Render the listing below as a Markdown table with the columns Row and Entry, one numbered row per line and blank lines left out. Include everything from the line containing "Image resolution: width=594" down to the line containing "Action: (1025, 50)", both ends included.

> **Excerpted records**
______________________________

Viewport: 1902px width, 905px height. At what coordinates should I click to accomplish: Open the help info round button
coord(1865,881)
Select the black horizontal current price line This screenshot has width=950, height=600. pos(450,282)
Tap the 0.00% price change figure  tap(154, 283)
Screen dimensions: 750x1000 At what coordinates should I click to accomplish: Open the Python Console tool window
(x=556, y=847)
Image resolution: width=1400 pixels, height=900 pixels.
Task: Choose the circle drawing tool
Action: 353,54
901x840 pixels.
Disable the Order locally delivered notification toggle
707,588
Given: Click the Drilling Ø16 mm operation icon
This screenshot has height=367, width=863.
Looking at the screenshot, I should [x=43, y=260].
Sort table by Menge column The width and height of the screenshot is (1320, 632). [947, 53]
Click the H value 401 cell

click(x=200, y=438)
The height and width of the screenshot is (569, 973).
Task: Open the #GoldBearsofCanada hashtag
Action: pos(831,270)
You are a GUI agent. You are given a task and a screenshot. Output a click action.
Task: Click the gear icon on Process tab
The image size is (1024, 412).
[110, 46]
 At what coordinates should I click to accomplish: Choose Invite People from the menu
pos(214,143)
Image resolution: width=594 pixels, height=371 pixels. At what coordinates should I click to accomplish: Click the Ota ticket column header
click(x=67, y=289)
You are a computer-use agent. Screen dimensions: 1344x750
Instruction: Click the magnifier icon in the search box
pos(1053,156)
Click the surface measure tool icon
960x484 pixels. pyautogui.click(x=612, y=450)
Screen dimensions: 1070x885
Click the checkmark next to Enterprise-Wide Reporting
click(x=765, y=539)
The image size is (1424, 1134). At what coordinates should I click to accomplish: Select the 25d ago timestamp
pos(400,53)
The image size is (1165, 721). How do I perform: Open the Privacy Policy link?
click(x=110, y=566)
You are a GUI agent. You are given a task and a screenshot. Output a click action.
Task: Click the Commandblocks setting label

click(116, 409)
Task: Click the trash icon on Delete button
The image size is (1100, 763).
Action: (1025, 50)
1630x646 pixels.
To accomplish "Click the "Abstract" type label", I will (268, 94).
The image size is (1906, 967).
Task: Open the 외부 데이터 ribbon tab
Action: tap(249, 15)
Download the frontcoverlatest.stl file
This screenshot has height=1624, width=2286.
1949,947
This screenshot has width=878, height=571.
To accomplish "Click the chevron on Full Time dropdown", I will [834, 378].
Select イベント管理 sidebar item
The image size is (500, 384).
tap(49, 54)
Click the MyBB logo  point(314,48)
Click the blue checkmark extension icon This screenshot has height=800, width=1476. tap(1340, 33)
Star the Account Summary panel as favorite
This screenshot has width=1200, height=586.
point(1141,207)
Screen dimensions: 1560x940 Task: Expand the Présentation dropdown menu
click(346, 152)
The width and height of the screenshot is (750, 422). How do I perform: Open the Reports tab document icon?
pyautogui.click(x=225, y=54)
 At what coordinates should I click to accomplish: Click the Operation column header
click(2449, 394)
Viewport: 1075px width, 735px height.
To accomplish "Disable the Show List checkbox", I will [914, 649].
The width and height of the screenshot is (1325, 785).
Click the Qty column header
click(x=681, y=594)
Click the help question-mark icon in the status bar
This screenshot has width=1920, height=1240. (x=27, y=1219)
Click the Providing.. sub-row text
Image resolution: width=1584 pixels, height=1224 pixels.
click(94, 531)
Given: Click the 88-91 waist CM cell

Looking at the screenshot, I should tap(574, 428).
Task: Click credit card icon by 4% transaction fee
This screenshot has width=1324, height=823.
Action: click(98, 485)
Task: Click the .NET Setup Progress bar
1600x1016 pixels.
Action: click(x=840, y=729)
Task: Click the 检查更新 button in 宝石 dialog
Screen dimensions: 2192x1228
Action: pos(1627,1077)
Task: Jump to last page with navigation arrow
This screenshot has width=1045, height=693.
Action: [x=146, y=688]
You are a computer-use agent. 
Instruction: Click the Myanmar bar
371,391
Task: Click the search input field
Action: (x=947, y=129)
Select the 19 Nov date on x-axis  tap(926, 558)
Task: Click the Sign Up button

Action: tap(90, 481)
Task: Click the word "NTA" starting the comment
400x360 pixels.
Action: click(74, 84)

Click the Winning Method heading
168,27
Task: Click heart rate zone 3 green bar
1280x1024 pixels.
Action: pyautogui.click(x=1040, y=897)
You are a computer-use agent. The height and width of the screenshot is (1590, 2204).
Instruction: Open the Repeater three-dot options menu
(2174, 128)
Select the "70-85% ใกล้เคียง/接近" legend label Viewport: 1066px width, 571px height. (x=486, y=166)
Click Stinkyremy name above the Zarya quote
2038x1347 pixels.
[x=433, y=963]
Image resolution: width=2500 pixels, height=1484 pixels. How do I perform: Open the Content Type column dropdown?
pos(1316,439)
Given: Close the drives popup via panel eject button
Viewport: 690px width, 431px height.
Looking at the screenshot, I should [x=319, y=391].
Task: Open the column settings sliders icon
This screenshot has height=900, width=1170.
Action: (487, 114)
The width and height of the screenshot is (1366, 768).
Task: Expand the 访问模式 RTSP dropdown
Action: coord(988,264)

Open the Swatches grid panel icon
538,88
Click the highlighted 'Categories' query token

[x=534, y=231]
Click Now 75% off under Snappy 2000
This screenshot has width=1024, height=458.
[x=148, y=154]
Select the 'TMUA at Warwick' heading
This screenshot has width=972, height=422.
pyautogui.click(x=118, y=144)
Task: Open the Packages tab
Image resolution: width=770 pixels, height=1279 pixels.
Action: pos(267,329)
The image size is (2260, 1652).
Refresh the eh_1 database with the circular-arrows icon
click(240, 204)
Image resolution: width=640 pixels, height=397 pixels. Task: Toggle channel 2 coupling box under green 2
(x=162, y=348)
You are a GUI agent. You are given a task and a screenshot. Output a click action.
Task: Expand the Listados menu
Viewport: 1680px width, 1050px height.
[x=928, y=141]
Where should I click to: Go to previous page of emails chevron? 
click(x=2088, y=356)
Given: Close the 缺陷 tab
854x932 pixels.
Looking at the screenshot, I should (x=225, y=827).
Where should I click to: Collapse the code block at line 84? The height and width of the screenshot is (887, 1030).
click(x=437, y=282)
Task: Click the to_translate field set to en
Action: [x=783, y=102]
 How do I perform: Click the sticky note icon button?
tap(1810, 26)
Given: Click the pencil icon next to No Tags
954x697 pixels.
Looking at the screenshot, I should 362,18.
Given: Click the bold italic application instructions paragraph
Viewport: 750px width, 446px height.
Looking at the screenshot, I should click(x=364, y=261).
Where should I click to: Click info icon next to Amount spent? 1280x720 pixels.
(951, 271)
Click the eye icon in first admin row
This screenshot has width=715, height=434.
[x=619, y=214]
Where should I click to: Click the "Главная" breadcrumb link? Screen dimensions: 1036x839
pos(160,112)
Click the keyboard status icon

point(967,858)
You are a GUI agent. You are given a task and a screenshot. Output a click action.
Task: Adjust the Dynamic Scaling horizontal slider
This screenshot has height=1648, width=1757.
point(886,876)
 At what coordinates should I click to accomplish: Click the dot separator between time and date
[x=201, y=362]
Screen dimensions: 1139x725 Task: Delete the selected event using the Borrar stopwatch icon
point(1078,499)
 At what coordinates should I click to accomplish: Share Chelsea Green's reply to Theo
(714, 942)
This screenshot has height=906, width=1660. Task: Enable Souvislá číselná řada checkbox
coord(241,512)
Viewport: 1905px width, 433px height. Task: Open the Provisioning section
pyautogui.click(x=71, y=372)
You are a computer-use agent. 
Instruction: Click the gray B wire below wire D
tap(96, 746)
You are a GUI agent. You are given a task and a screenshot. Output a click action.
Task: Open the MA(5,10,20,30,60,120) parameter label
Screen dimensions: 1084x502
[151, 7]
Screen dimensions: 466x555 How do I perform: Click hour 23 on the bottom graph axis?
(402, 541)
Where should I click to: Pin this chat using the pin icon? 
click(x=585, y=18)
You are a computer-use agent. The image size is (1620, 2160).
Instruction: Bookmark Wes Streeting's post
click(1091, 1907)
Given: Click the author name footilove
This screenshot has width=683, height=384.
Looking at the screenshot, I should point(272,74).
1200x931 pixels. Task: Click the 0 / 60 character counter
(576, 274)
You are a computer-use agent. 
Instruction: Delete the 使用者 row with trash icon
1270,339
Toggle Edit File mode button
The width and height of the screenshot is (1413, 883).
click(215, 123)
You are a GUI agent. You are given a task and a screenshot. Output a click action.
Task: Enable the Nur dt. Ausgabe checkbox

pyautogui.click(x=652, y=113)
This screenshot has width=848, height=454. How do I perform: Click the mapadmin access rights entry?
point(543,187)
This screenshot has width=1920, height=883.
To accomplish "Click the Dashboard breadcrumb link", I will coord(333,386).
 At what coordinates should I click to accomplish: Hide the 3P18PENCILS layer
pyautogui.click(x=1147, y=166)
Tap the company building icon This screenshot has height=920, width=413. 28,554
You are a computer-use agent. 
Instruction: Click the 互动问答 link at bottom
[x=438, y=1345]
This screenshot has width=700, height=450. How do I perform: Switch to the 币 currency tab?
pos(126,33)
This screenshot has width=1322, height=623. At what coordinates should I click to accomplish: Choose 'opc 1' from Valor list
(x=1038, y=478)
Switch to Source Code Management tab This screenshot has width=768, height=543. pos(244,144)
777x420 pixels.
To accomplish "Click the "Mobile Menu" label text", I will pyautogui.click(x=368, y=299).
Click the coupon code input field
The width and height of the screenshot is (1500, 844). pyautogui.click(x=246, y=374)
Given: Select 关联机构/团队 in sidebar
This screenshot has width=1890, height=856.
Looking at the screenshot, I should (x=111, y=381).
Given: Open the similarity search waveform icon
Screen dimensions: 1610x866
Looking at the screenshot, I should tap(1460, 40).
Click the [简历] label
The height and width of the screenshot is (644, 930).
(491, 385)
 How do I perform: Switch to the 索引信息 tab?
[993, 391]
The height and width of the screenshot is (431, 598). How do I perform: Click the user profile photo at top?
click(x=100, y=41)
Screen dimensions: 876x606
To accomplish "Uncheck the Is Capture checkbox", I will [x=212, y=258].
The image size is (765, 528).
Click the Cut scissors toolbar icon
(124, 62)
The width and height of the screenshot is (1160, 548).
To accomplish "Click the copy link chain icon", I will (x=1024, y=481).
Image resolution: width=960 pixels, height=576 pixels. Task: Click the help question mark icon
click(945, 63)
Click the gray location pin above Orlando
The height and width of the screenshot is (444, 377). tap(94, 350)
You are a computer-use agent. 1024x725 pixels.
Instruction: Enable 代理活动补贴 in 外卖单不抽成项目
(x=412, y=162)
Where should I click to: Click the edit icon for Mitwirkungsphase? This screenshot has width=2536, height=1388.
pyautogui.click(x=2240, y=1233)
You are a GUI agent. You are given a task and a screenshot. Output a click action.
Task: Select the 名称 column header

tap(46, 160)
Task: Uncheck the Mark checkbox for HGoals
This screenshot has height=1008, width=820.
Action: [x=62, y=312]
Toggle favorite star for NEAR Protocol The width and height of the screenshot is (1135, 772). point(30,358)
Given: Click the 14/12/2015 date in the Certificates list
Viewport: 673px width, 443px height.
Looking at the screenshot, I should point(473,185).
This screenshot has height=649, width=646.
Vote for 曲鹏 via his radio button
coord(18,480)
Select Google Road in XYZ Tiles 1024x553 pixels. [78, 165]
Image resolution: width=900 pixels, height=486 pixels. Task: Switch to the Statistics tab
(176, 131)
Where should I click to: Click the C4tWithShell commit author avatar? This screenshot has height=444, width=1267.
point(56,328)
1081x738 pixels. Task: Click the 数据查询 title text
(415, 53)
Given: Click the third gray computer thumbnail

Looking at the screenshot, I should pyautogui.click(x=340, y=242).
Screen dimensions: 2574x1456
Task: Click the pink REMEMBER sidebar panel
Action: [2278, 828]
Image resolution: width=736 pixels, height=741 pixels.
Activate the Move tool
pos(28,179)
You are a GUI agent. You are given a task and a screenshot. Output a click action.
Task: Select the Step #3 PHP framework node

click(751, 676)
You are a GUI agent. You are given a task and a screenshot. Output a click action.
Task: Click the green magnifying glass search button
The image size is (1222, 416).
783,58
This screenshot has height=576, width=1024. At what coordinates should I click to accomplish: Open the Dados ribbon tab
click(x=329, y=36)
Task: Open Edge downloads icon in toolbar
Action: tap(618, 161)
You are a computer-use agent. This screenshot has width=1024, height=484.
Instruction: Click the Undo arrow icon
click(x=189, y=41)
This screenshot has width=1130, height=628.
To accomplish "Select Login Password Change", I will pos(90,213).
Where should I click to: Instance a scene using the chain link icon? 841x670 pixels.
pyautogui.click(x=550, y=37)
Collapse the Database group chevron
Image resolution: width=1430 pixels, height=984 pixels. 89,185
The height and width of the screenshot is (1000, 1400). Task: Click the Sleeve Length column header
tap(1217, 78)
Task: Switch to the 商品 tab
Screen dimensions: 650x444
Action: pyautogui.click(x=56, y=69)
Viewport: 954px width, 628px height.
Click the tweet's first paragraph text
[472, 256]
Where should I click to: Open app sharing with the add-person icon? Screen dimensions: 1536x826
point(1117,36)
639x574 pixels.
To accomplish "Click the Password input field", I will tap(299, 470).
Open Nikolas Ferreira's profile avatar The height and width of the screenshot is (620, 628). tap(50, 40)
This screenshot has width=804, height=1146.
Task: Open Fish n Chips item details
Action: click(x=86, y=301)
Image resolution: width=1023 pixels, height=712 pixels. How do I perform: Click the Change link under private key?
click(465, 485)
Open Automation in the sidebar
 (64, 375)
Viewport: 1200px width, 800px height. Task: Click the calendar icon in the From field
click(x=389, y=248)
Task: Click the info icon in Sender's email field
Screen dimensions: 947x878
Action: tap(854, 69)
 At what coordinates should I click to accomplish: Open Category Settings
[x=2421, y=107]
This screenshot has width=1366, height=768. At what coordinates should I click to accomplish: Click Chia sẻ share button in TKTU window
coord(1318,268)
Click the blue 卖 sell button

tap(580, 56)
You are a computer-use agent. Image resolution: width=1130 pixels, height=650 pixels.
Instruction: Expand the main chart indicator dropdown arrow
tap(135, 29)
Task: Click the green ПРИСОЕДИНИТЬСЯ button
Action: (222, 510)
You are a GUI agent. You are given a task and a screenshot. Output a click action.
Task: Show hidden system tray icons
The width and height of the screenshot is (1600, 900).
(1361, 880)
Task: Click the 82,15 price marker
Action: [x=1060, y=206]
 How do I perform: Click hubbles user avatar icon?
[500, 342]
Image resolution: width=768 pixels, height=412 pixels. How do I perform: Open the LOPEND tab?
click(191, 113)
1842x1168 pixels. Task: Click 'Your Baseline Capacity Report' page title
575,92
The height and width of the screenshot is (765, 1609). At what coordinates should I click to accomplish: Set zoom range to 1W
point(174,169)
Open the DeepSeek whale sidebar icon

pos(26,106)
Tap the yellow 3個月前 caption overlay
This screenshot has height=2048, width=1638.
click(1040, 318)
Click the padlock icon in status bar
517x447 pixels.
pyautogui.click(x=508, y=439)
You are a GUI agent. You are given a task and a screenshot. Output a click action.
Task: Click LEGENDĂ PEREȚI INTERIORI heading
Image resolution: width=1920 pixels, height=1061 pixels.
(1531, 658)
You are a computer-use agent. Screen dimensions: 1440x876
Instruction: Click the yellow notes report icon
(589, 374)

______________________________

> **Response below**
| Row | Entry |
|---|---|
| 1 | Image resolution: width=594 pixels, height=371 pixels. At what coordinates should I click to accomplish: Click the Ota ticket column header |
| 2 | click(x=67, y=289) |
| 3 | You are a computer-use agent. Screen dimensions: 1344x750 |
| 4 | Instruction: Click the magnifier icon in the search box |
| 5 | pos(1053,156) |
| 6 | Click the surface measure tool icon |
| 7 | 960x484 pixels. pyautogui.click(x=612, y=450) |
| 8 | Screen dimensions: 1070x885 |
| 9 | Click the checkmark next to Enterprise-Wide Reporting |
| 10 | click(x=765, y=539) |
| 11 | The image size is (1424, 1134). At what coordinates should I click to accomplish: Select the 25d ago timestamp |
| 12 | pos(400,53) |
| 13 | The image size is (1165, 721). How do I perform: Open the Privacy Policy link? |
| 14 | click(x=110, y=566) |
| 15 | You are a GUI agent. You are given a task and a screenshot. Output a click action. |
| 16 | Task: Click the Commandblocks setting label |
| 17 | click(116, 409) |
| 18 | Task: Click the trash icon on Delete button |
| 19 | The image size is (1100, 763). |
| 20 | Action: (1025, 50) |